#### What you are asked to do:
Output exactly the lines from the one with "Click the Status label" to the close of the records below, first and last included.

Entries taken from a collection

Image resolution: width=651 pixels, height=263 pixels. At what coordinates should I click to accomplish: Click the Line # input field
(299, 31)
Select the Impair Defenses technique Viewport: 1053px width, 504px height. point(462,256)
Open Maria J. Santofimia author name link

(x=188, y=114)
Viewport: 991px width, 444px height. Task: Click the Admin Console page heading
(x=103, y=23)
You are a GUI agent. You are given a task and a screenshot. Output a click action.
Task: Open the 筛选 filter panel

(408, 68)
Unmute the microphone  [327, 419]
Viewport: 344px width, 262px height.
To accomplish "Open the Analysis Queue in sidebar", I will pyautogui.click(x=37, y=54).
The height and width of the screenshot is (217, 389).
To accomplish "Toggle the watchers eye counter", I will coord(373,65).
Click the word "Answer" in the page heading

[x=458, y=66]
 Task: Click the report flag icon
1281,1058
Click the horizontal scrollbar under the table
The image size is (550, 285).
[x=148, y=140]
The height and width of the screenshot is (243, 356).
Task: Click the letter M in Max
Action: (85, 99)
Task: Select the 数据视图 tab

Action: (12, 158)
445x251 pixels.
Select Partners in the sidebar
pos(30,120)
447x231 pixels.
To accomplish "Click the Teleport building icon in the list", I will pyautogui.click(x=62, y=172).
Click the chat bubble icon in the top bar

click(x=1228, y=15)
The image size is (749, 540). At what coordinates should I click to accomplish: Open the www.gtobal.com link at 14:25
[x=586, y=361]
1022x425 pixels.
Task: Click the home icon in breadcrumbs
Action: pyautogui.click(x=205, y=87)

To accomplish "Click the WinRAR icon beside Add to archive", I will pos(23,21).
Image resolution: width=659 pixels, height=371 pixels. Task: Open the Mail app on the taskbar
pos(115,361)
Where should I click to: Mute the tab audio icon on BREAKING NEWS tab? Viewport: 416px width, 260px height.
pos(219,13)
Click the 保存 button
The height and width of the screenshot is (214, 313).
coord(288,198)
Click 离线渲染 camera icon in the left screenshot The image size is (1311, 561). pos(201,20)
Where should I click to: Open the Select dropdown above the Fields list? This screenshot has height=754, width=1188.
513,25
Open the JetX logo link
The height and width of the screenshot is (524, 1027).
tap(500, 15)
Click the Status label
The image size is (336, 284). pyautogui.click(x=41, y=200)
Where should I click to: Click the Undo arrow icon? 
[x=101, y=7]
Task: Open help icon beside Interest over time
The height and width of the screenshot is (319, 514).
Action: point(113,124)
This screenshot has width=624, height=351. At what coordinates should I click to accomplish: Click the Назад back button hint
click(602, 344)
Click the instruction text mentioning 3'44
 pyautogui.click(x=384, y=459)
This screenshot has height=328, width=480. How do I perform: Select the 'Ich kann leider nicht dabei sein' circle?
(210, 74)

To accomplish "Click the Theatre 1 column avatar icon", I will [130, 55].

#### Answer to the problem:
Click the Status label
The image size is (336, 284). pyautogui.click(x=41, y=200)
Where should I click to: Click the Undo arrow icon? 
[x=101, y=7]
Task: Open help icon beside Interest over time
The height and width of the screenshot is (319, 514).
Action: point(113,124)
This screenshot has width=624, height=351. At what coordinates should I click to accomplish: Click the Назад back button hint
click(602, 344)
Click the instruction text mentioning 3'44
 pyautogui.click(x=384, y=459)
This screenshot has height=328, width=480. How do I perform: Select the 'Ich kann leider nicht dabei sein' circle?
(210, 74)

To accomplish "Click the Theatre 1 column avatar icon", I will [130, 55].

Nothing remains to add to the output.